Luego hablaría de la ternura y la ternera, todo lleno de metáfora, camas con chinches, mataderos y música de muelles. El poema parecía terminado, redondito y perfecto. . . cuando en realidad no había sido capaz de comenzarlo. Escribir un poema es igual que comer un bocadillo de queso. Si uno se atreve a morder el pan antediluviano y el queso de penicilina y no se parte un diente o se lesiona una muela o sencillamente grita a causa del mal sabor, si uno mastica heroicamente, la victoria es segura.

Pero en mi caso lo que ocurre es que ni siquiera tengo el bocadillo de queso. Son las tres de la madrugada, un gato imitamonos ladra en la calle desierta, y en mi despensa no hay una gota de queso ni un trago de pan. Además tampoco tengo mis calzoncillos mágicos. Cuando necesito escribir un poema de amor a una cajera de supermercado, a una niña negra o a una de esas señoras jubiladas que cocinan como los mismísimos ángeles, me pongo mis calzoncillos mágicos, meto primera y a volar: todo marcha entonces mágicamente. Pero resulta que mis calzoncillos poéticos están en la tintorería, y a ver quién es el guapo que los recupera a estas horas, a ver quién los saca de una tintorería equipada con alarmas y todos los adelantos imaginables y más.

Como eres una chica que se las sabe todas, una de esas chicas que no paran de sospechar y recelar, quizá creas que no escribo tu poema porque soy un tipejo perezoso, un haragán, un sujeto indeseable. Pues bien, te equivocas por una vez. Mi desidia y mi abulia no tienen nada que ver con lo del poemita. Lo que acontece (¡cómo me gusta el verbo «acontecer», casi me gusta tanto como apoyar mi cabeza en tu vientre!) es que estoy muy deprimido, y me da la sensación de que ni siquiera soy un mal sujeto: soy como mucho un complemento directo. . . Me siento como un complemento circunstancial de lugar, y el lugar es el infierno, este pisito de soltero que sólo visitan la casera (que no es precisamente una gaseosa) y las cucarachas que entrada la noche corretean por la ducha sin la menor intención de lavarse las axilas. (¡Qué deliciosa es la palabra «axila»!; te pido que la pronuncies cien veces en voz muy alta, y si al acabar no te sientes celestialmente feliz, te devolveré los diez billetes que cogí el sábado de tu cartera cuando te fuiste al cuarto de baño).

Ya que hablamos de cuartos de baño, te confiaré un secreto.

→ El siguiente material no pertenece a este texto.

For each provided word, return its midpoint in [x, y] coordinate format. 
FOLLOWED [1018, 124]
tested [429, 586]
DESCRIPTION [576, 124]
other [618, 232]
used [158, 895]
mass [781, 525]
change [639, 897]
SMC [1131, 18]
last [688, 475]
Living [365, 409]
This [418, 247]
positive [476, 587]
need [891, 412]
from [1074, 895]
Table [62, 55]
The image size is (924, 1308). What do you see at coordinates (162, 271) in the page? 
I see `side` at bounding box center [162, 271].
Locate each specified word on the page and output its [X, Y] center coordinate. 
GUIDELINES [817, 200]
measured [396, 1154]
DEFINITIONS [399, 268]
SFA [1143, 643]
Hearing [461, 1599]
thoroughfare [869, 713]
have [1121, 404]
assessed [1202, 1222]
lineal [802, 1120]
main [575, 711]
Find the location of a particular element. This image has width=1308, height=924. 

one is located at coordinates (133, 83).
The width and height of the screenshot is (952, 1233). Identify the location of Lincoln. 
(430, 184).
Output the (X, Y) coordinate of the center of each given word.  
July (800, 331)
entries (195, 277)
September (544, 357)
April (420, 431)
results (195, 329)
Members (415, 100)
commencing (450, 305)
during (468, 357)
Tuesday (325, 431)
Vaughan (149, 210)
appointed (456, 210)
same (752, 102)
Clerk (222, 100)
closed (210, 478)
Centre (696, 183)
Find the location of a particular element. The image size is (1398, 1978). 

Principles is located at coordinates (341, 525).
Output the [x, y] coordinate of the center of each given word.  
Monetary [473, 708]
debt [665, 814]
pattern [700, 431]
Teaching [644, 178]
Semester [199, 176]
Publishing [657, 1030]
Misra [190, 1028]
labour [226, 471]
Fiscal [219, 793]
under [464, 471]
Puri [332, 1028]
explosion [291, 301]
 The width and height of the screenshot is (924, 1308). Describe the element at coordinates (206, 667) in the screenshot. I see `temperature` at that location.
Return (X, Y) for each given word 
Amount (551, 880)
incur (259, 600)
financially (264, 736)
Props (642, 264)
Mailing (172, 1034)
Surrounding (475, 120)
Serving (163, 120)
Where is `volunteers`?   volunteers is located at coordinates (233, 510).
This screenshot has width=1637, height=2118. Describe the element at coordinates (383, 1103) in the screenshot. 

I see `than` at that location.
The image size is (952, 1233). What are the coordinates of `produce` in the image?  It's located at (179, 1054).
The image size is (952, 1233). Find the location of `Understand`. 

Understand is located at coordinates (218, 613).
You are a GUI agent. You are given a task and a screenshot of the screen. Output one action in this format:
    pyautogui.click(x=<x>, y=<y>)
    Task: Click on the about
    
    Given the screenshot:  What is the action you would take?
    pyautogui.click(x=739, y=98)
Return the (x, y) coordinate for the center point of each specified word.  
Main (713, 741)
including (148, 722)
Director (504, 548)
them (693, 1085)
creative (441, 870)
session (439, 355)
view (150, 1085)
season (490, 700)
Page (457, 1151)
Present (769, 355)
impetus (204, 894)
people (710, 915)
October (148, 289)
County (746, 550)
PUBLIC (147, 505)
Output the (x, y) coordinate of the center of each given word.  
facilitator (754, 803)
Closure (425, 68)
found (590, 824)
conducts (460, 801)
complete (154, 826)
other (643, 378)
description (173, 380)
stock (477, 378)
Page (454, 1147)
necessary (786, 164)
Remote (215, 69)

No hay nadie tan trabajador como «mi» cuarto de baño. Lo compartimos 16 vecinos y siempre, siempre está muy ocupado. Ayer llevaba una semana y media sin poder lavarme. Me sentía angustiadísimo porque tú ibas a venir a verme con tu camisón invisible de jabón «Lux». Derribé la puerta del cuarto de baño y me metí de un salto en la bañera, donde me esperaban (es un decir) la casera, que se tapó los pechos con un dedo, el dedo meñique, y el contable del 4º, que se dedicaba a repasar el balance anual de su empresa Producciones Ana Sandra. Le dije al contable que le ayudaría a repasar la contabilidad (para algo soy licenciado en Ciencias Económicas y Empresariales) y entre los dos expulsamos a la casera, la dama menos apetitosa de la vieja Europa.